After years of this behavior, FCI has finally been prodded to do something different and recently announced it was sending a delegation to study wheat exports with international wheat buyers in Singapore and Australia. The visit, hopefully, is expected to help the food agency to clear its choked warehouses ahead of the new harvest in April. The mix of ineptitude and lack of bureaucratic incentive until the waste was embarrassingly made public is stunning and a classic example of the economic law that subsidizing something creates more of it. So, wheat production is stimulated by government largesse and likely over-paying for the crops which incentivizes the farmers to plant more wheat while the crop builds up in inventory because the world market price is below the government's carry costs on the supply.

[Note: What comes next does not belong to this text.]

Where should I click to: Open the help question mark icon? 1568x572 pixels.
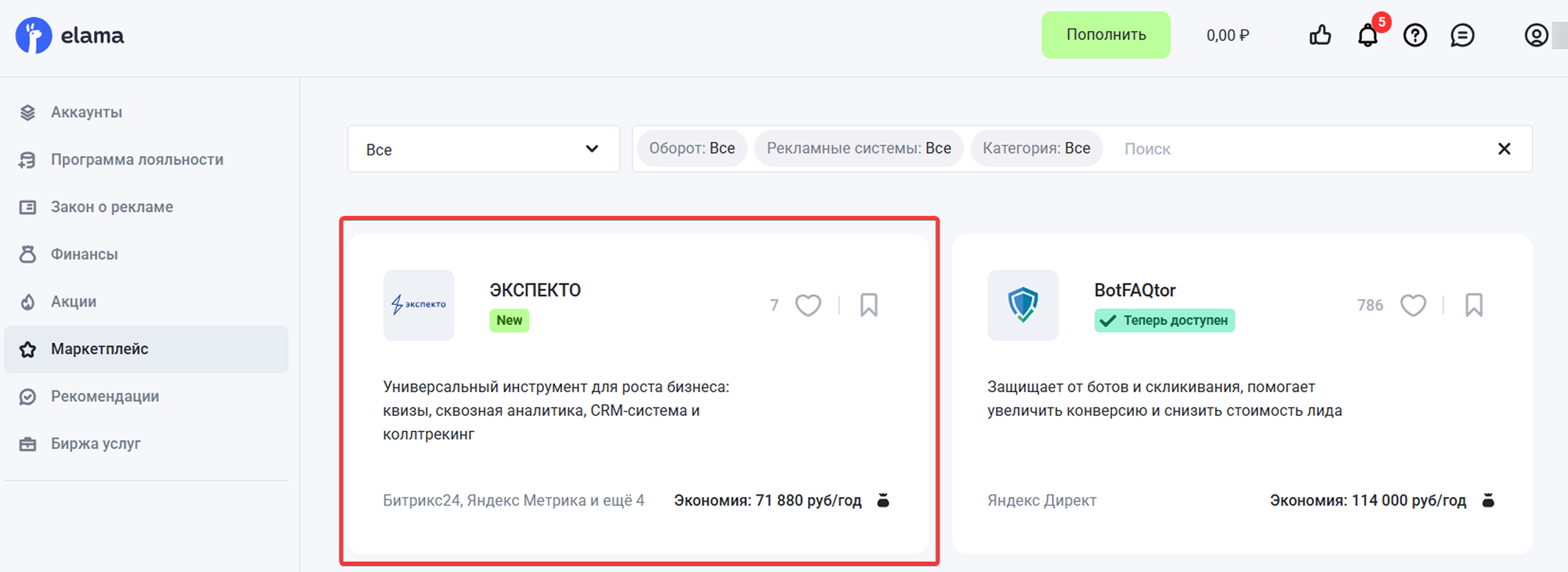click(1414, 35)
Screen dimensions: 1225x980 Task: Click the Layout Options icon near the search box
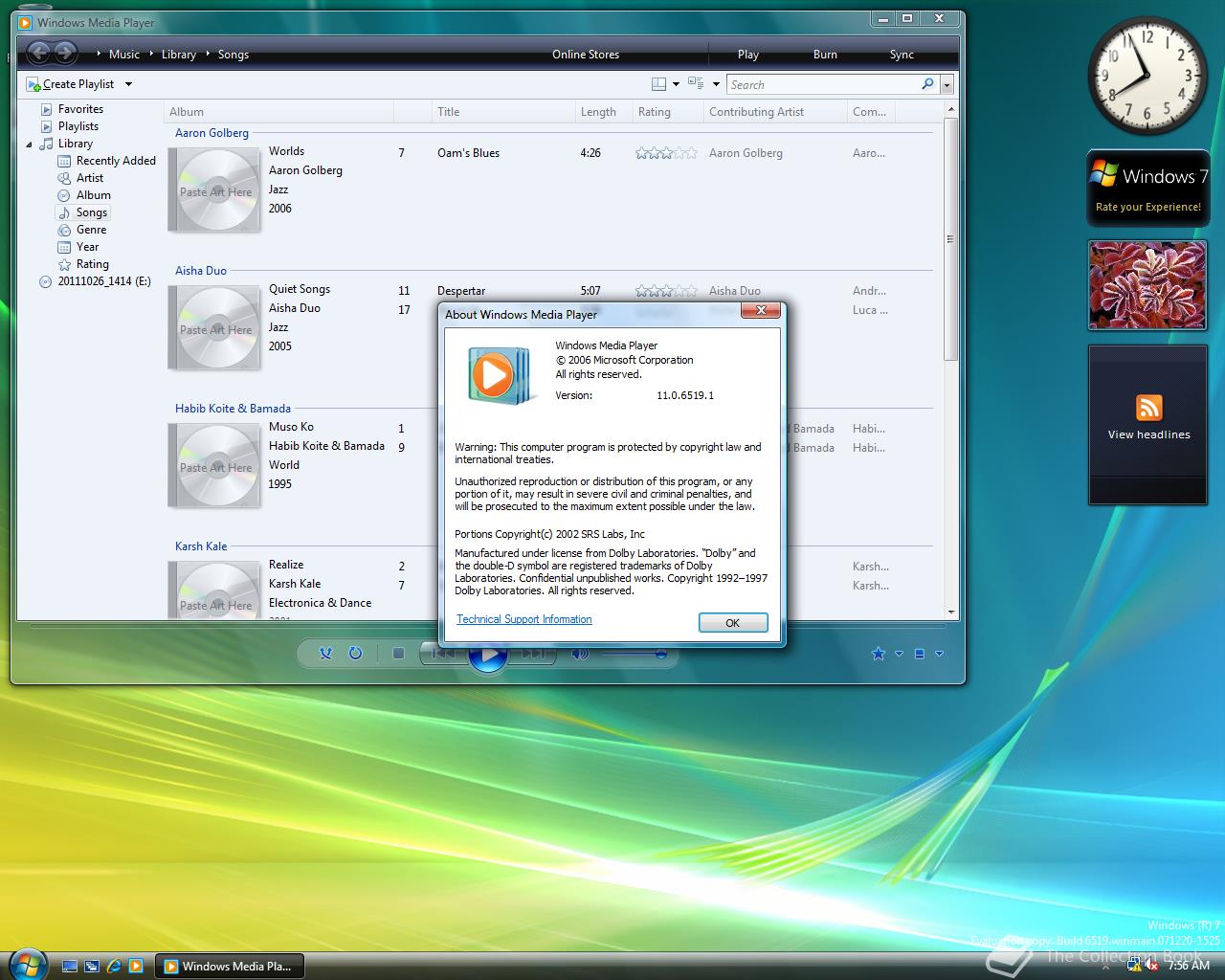(x=661, y=83)

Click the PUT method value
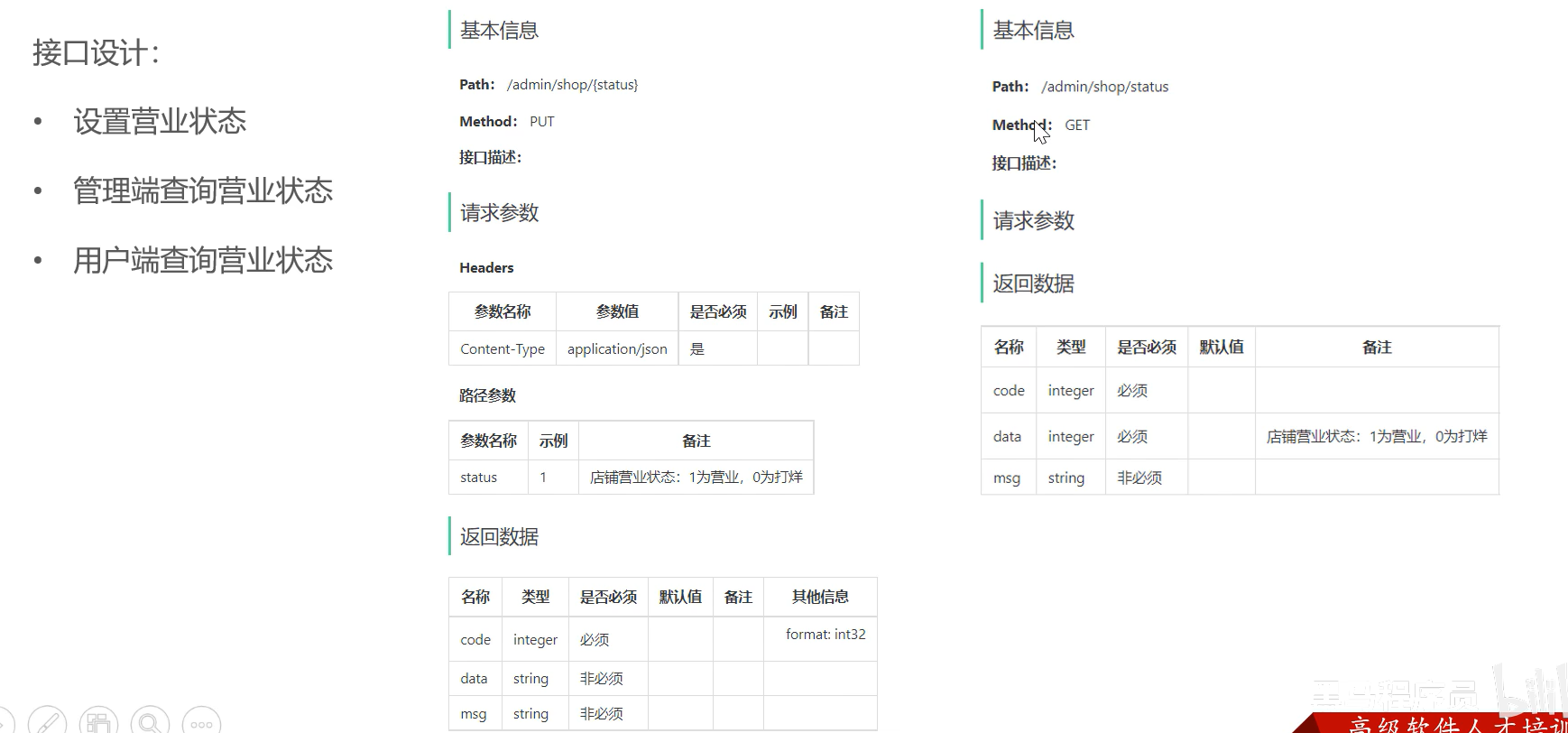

Now faced with stocks of 34.4 million tonnes, which is three-times greater than the official target of 11 million tonnes, and an estimated record 40 million tonnes of wheat incoming starting in April which it is expected to buy from local farmers, they are trapped. The 6 million tonne figure sounds like a big increase but more could be done if the internal infrastructure was there. Again, this is a classic unintended consequence of subsidizing one thing leading to shortages of something else.
They will have to sell much more than the 250,000-300,000 tonnes they sold in December to offset the oversupply. It's not like India is alone in this. Government intervention into food production is par for the course worldwide. Commodity investors could look at various ETFs to play this year's drought and currency wars story. iPath Dow Jones UBS Grains Total Return Sub-Index ETN (NYSEARCA:JJG) has performed substantially better than the WEAT since the beginning of 2012. In fact WEAT has somehow managed to lose 7.5% since late December 2011 while JJG is up more than 20%.
As for India, I continue to like the WisdomTree India ETF (NYSEARCA:EPI) for exposure to a country that is no stranger to odd policy decisions and looks to be on the other side of the worst of the current policy blunders.
Disclosure: I have no positions in any stocks mentioned, and no plans to initiate any positions within the next 72 hours. I wrote this article myself, and it expresses my own opinions. I am not receiving compensation for it (other than from Seeking Alpha). I have no business relationship with any company whose stock is mentioned in this article.